***** RECORDS TO PROCESS *****
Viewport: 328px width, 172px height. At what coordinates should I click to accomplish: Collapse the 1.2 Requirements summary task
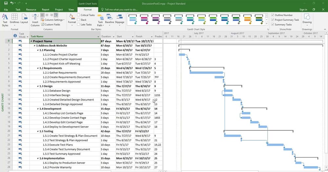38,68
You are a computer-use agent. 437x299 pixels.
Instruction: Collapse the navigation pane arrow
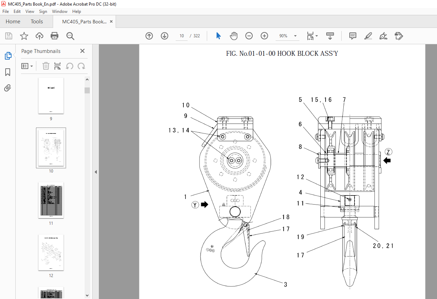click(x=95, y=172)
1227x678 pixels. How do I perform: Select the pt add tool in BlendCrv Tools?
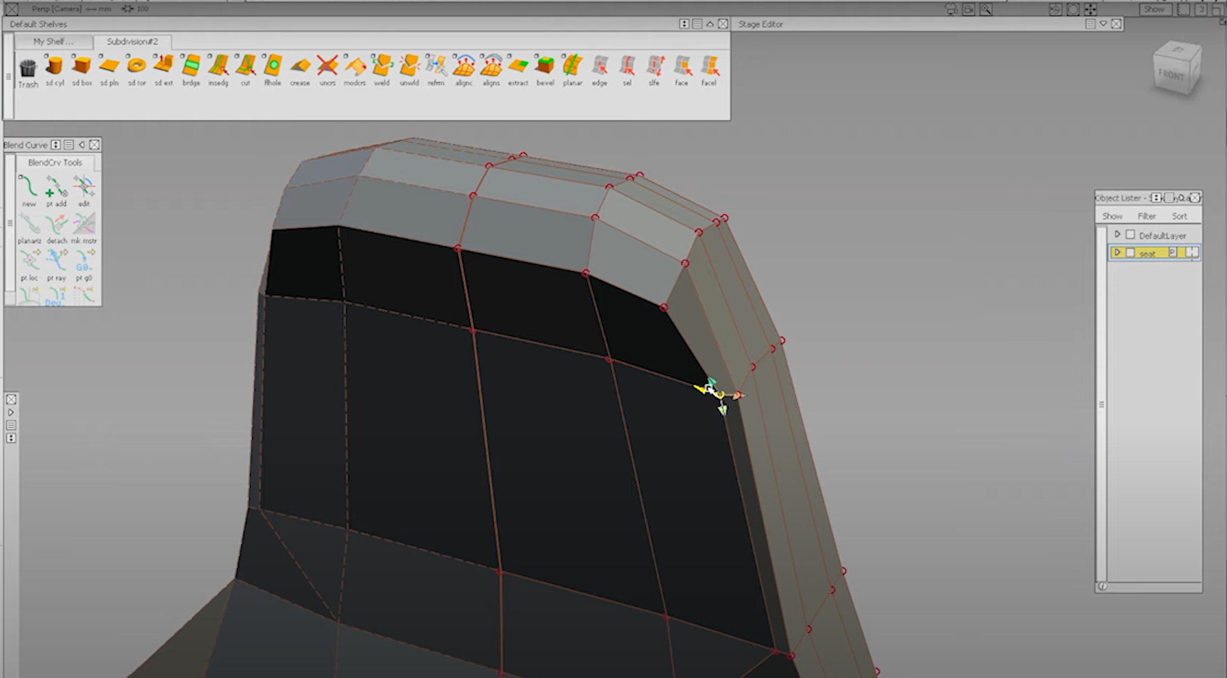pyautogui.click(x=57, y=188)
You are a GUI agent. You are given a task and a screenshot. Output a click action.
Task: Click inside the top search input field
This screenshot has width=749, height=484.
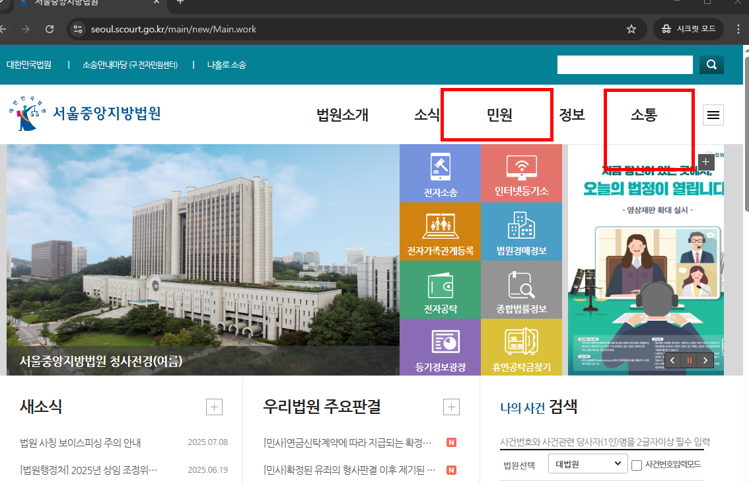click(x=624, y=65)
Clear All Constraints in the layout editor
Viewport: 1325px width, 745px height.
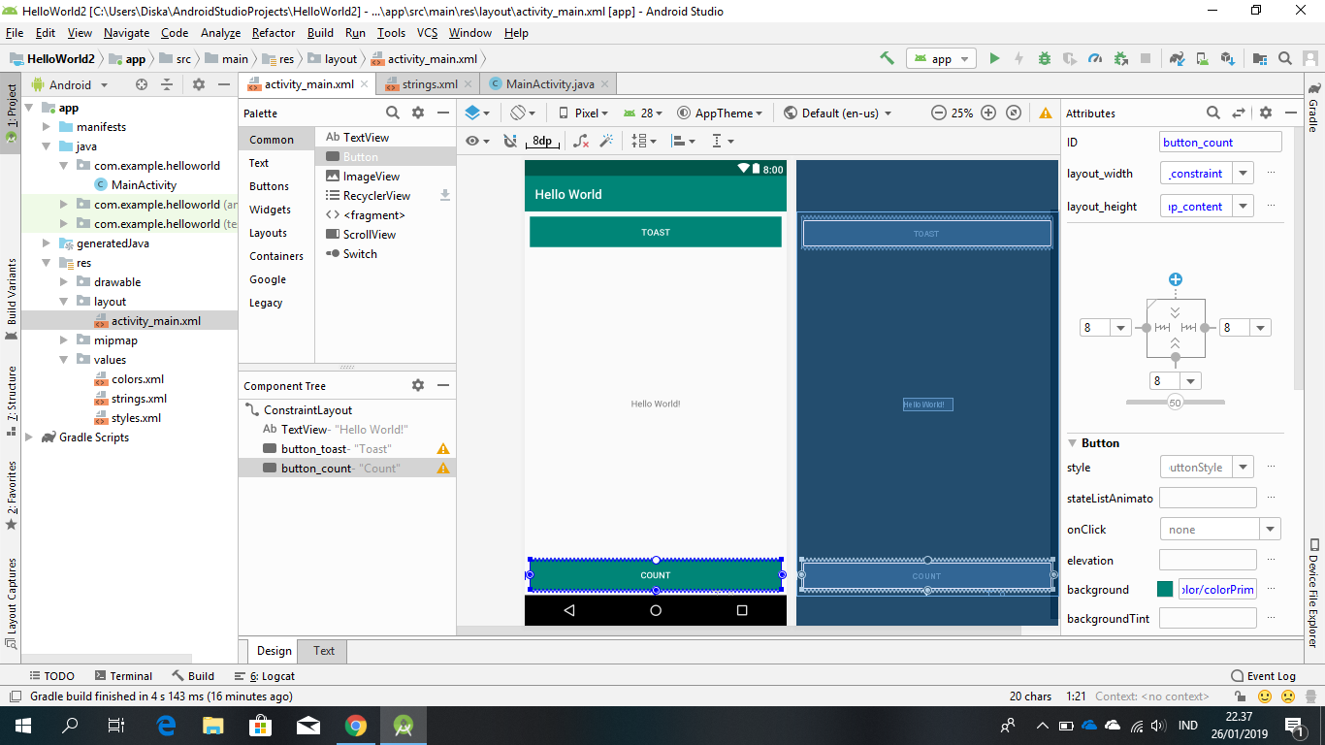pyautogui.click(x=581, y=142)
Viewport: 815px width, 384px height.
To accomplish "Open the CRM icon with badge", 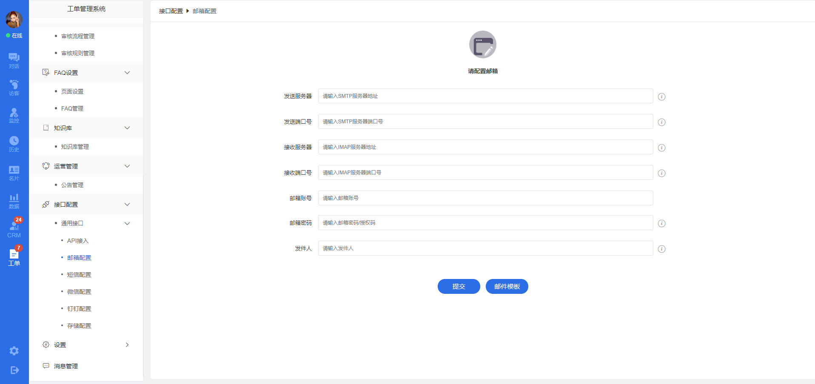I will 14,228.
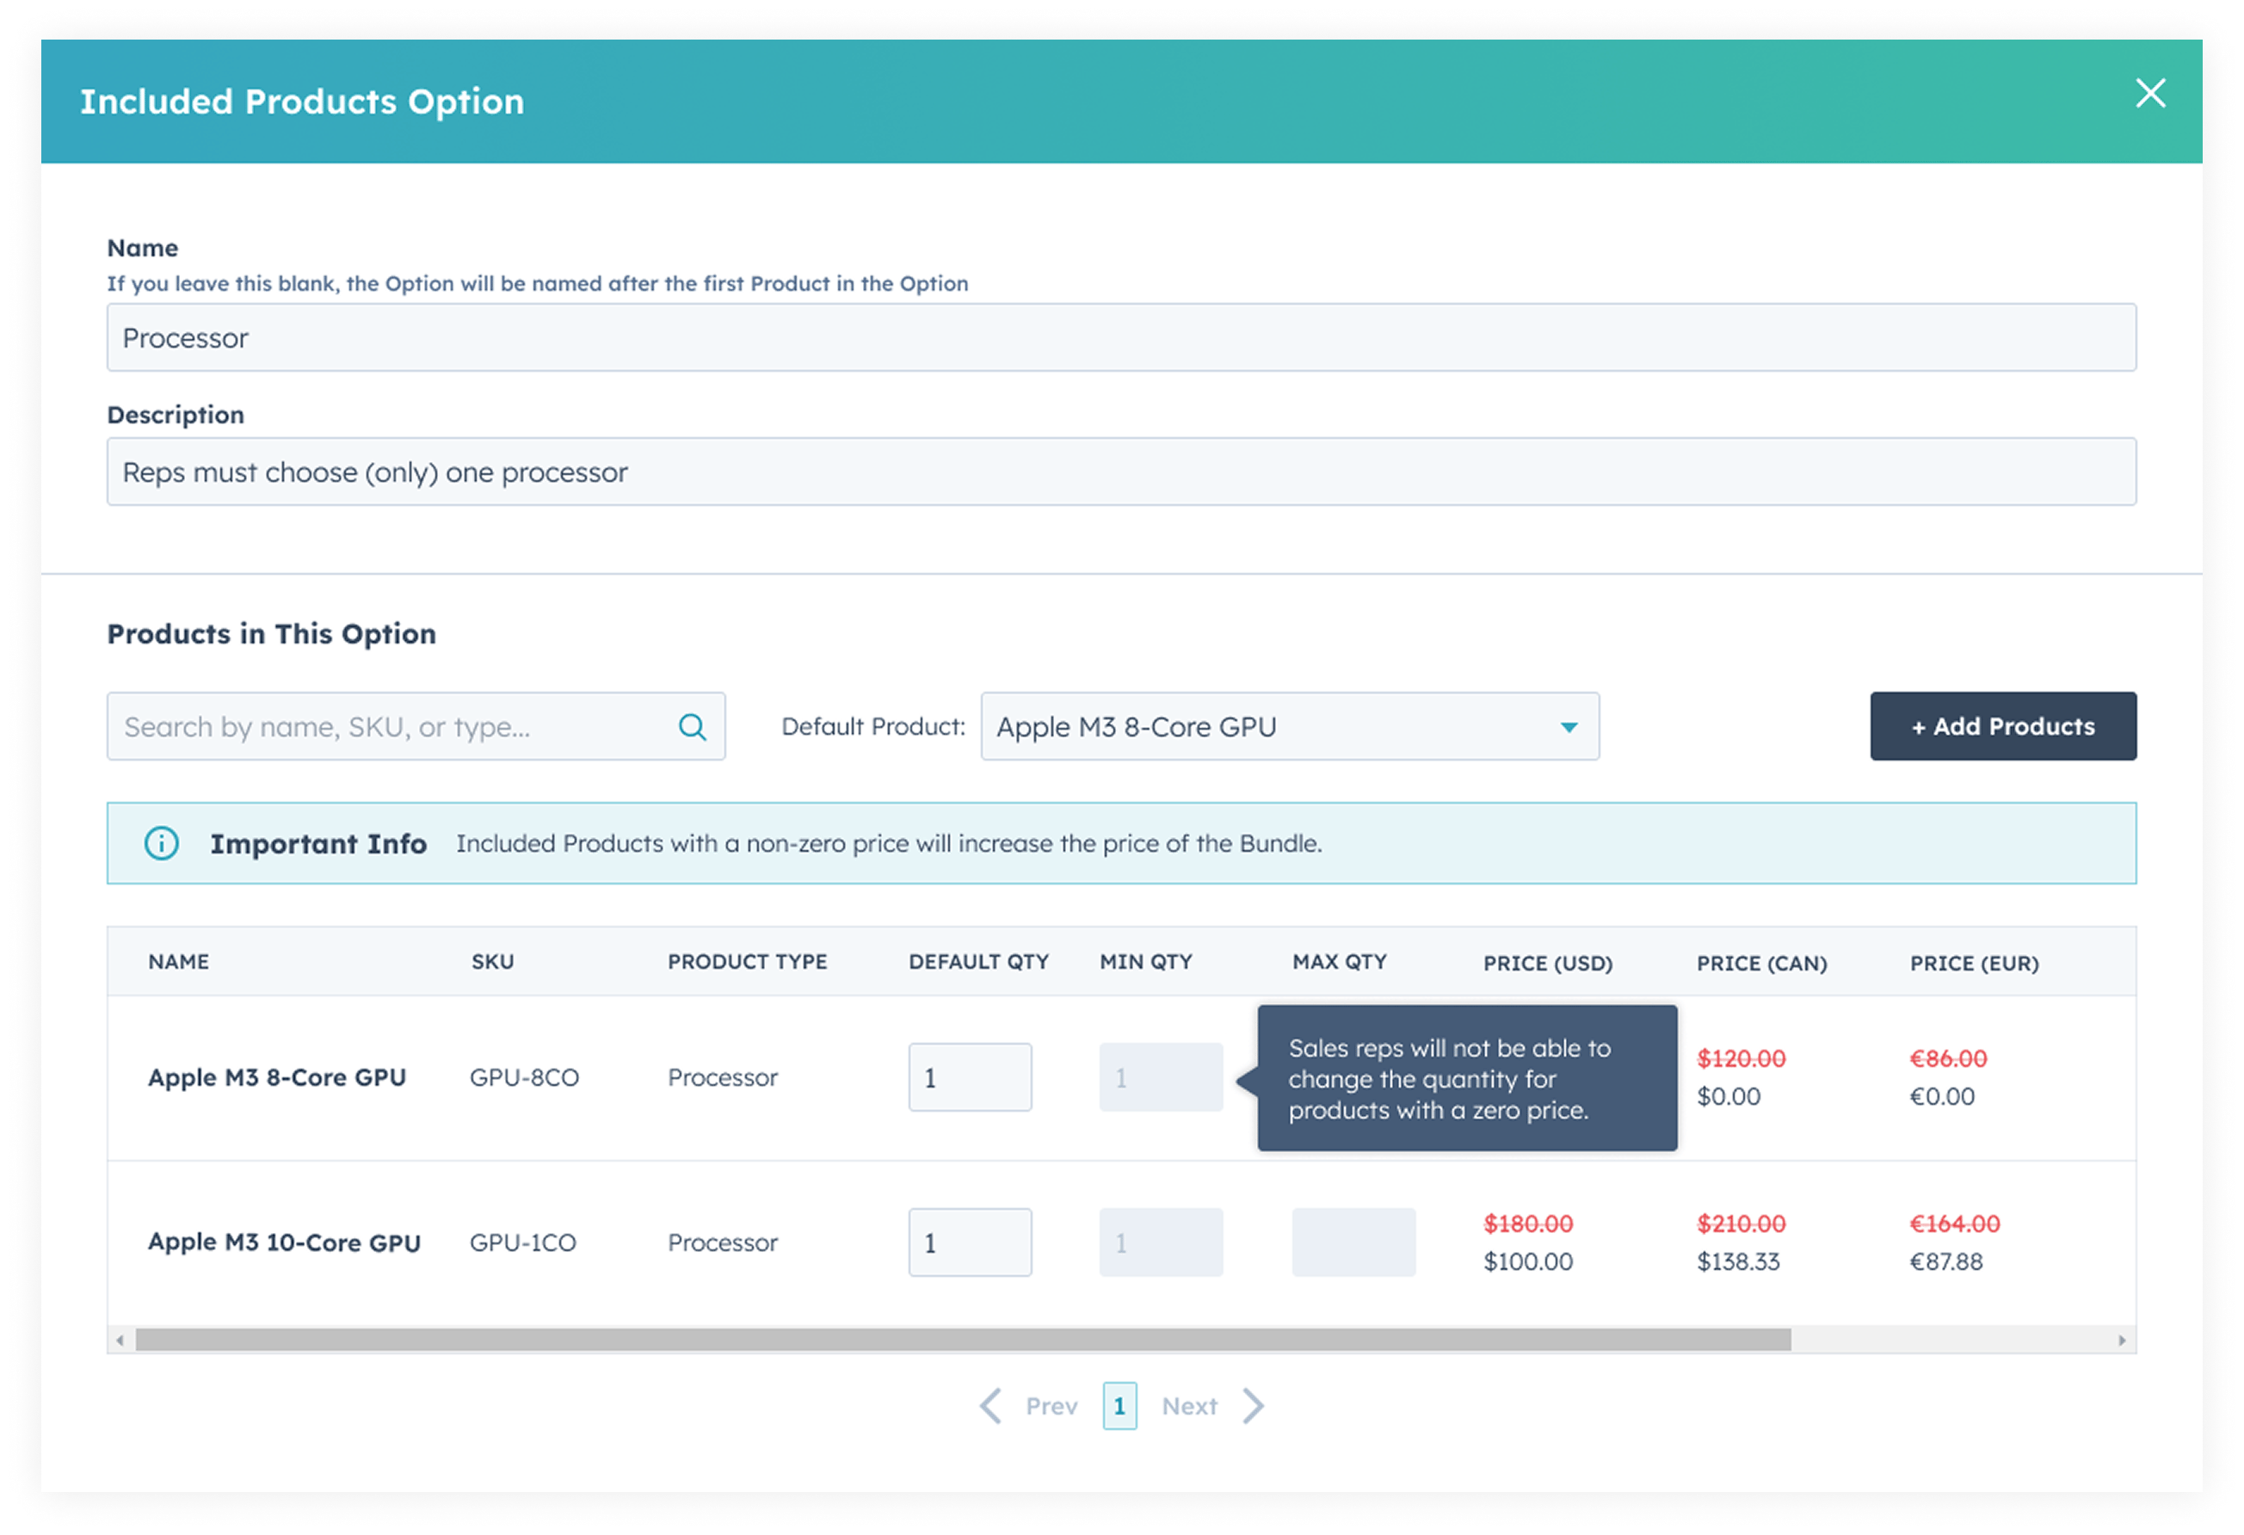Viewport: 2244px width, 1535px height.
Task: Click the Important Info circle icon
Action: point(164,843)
*****
WHAT TO PRODUCE:
Could you lay out the records above as a JSON list of strings, one string per line with blank lines omitted, starting at the first line of the records and stopping after the line that contains "click(x=624, y=65)"? Leave the pictures out of your answer.

WORKED ANSWER:
[
  "Viewport: 328px width, 172px height. At what coordinates should I click to accomplish: Collapse the 1.2 Requirements summary task",
  "38,68",
  "You are a computer-use agent. 437x299 pixels.",
  "Instruction: Collapse the navigation pane arrow",
  "click(x=95, y=172)",
  "1227x678 pixels. How do I perform: Select the pt add tool in BlendCrv Tools?",
  "pyautogui.click(x=57, y=188)",
  "You are a GUI agent. You are given a task and a screenshot. Output a click action.",
  "Task: Click inside the top search input field",
  "This screenshot has width=749, height=484.",
  "click(x=624, y=65)"
]